I Homomorphism SL(2,C) with restricted Lorentz

[gentsagree]

We have that

\Lambda^{\mu}_{\nu} = \frac{1}{2}Tr(\overline{\sigma}^{\mu}A\sigma^{\nu}A^{\dagger})

I would like to make sense of the statement that this is a homomorphism because the correspondence above is preserved under multiplication.

Can someone clarify how I could see this?

 

[gentsagree]

Nevermind. While the tool needed was clear from the beginning, i.e. an identity about products of traces, I was completely oblivious to the existence of one. It turns out that

<br /> \sum_{\mu}Tr(G\sigma_{\mu})Tr(\overline{\sigma}^{\mu}H) = 2 Tr(GH)<br />

While I still don't know the proof of this, this is the correct answer.

 

[ChrisVer]

A map of the form:
\phi : A \rightarrow B
a \rightarrow b=\phi(a)
is roughly speaking an homomorphism if for elements x, y \in A the \phi(x) \cdot \phi(y) = \phi(x*y)
and that's why the comment about multiplication.

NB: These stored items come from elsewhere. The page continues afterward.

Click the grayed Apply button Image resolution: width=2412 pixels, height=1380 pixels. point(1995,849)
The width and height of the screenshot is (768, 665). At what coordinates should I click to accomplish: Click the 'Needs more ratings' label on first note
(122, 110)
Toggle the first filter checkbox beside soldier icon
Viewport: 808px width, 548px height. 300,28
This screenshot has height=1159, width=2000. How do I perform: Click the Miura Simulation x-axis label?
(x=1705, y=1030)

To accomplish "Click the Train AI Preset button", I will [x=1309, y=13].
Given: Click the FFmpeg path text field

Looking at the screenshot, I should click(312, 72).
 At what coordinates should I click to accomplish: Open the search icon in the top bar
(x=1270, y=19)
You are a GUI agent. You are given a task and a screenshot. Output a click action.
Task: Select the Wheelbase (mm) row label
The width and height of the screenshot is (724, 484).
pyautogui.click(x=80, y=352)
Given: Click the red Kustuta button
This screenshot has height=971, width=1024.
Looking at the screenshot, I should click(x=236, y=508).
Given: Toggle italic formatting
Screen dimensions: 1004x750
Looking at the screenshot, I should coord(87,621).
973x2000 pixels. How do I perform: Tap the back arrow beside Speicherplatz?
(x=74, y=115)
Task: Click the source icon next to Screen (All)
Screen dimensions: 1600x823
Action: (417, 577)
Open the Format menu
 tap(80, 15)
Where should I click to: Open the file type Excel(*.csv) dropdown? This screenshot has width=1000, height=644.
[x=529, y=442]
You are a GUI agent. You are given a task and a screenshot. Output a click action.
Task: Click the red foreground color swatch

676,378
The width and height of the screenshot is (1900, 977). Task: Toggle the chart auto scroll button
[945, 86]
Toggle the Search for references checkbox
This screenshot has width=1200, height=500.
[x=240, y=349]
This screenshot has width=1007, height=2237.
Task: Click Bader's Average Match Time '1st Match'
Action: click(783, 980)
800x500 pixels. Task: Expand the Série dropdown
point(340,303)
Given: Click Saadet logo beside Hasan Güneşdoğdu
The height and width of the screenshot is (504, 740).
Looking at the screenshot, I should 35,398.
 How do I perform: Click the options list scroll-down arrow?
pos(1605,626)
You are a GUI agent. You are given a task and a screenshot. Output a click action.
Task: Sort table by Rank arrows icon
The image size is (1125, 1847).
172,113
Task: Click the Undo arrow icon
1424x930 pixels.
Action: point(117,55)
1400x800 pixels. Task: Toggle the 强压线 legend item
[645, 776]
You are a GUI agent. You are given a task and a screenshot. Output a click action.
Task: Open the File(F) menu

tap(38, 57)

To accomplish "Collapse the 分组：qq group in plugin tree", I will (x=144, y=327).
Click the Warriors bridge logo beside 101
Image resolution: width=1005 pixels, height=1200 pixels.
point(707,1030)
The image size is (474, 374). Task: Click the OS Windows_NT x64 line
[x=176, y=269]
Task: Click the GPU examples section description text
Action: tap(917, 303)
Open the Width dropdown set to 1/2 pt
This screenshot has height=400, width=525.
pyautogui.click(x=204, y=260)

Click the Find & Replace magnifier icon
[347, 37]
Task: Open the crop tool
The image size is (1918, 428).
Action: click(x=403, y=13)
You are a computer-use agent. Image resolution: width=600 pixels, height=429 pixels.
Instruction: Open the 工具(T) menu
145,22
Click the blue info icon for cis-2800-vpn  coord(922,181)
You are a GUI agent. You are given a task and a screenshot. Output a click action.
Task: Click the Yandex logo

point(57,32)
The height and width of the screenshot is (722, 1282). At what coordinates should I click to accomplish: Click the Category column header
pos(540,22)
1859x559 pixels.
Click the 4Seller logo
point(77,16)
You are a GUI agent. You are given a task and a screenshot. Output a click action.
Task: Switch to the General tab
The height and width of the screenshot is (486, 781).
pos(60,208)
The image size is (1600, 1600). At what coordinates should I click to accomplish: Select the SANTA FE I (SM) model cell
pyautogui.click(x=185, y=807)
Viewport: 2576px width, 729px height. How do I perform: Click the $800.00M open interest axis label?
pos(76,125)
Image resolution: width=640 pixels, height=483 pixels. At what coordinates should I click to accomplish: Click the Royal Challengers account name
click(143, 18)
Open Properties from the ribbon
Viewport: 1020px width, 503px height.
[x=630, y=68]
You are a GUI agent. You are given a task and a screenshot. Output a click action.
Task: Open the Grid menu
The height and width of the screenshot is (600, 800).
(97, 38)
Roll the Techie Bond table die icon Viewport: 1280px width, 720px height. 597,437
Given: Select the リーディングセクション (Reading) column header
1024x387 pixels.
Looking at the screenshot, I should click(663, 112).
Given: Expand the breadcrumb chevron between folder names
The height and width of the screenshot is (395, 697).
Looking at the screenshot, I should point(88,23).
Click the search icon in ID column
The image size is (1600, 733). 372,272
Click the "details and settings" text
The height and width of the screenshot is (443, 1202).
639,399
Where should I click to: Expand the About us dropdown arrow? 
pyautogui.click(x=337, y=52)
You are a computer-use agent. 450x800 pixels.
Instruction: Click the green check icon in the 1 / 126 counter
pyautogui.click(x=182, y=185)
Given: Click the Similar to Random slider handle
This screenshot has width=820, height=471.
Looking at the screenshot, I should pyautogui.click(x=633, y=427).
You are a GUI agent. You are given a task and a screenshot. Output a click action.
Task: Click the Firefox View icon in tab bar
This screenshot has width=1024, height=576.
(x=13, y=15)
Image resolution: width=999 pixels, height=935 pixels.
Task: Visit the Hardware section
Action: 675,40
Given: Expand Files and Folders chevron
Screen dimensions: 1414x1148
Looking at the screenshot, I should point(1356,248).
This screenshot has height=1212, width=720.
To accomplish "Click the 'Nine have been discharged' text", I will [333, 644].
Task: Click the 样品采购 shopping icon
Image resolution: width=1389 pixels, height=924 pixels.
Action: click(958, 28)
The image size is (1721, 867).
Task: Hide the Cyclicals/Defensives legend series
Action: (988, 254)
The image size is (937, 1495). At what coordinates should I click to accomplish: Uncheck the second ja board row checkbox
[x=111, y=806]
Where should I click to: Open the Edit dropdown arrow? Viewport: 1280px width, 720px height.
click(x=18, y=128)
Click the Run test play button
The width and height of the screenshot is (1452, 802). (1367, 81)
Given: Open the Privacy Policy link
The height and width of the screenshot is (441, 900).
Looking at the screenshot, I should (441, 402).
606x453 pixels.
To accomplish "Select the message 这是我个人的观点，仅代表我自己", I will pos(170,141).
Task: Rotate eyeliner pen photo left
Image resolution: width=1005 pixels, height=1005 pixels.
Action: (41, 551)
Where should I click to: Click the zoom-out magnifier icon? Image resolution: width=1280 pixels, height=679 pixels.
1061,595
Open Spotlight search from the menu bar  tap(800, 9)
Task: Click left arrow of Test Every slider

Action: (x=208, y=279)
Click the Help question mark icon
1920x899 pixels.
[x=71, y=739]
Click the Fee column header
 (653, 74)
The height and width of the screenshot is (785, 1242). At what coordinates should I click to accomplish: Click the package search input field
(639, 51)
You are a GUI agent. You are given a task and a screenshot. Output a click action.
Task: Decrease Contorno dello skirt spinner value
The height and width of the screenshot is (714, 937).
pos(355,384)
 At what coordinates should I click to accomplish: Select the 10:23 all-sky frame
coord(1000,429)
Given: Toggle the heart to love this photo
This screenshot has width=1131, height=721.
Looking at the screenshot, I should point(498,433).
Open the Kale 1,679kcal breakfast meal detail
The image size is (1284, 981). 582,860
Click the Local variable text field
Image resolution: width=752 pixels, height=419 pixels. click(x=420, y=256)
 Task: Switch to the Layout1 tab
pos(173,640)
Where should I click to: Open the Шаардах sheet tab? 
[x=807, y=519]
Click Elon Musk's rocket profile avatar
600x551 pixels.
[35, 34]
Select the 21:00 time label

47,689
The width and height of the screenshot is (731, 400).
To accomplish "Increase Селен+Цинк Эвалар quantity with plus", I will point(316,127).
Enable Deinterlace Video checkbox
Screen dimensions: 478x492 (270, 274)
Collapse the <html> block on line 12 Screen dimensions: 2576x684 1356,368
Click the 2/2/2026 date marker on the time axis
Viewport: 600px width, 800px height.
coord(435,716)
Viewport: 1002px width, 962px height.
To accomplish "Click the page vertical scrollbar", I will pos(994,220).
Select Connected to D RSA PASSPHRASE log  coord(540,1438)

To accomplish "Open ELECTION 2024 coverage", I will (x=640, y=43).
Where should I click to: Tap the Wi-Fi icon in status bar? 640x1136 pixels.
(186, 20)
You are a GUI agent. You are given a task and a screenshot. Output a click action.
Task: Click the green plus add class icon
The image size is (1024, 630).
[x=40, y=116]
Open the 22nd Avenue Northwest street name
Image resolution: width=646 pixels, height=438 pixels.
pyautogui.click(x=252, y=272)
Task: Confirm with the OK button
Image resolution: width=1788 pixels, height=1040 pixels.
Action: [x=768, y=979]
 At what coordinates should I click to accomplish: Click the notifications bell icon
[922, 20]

As for the proof of your last equation in post2, if I recall well you can prove it better by writting the traces with summed indices:
G_{ai} \sigma_{ia}^\mu \bar{\sigma}^\mu_{jb} H_{bj}
and then using seperately the \sigma^0, \sigma^k's and use their completeness relation (generalization of the : https://en.wikipedia.org/wiki/Pauli_matrices#Completeness_relation)... but I don't really remember the complete proof...

 

[ChrisVer]

yup it's straightforward (5-6 single-expression lines depending on how rigorous you want to be) with the completeness relation I gave you (obviously I just tried it )...

So I guess it would be a better "exercise" for you to prove the completeness relation for the pauli matrices that is given in the wiki article I sent you.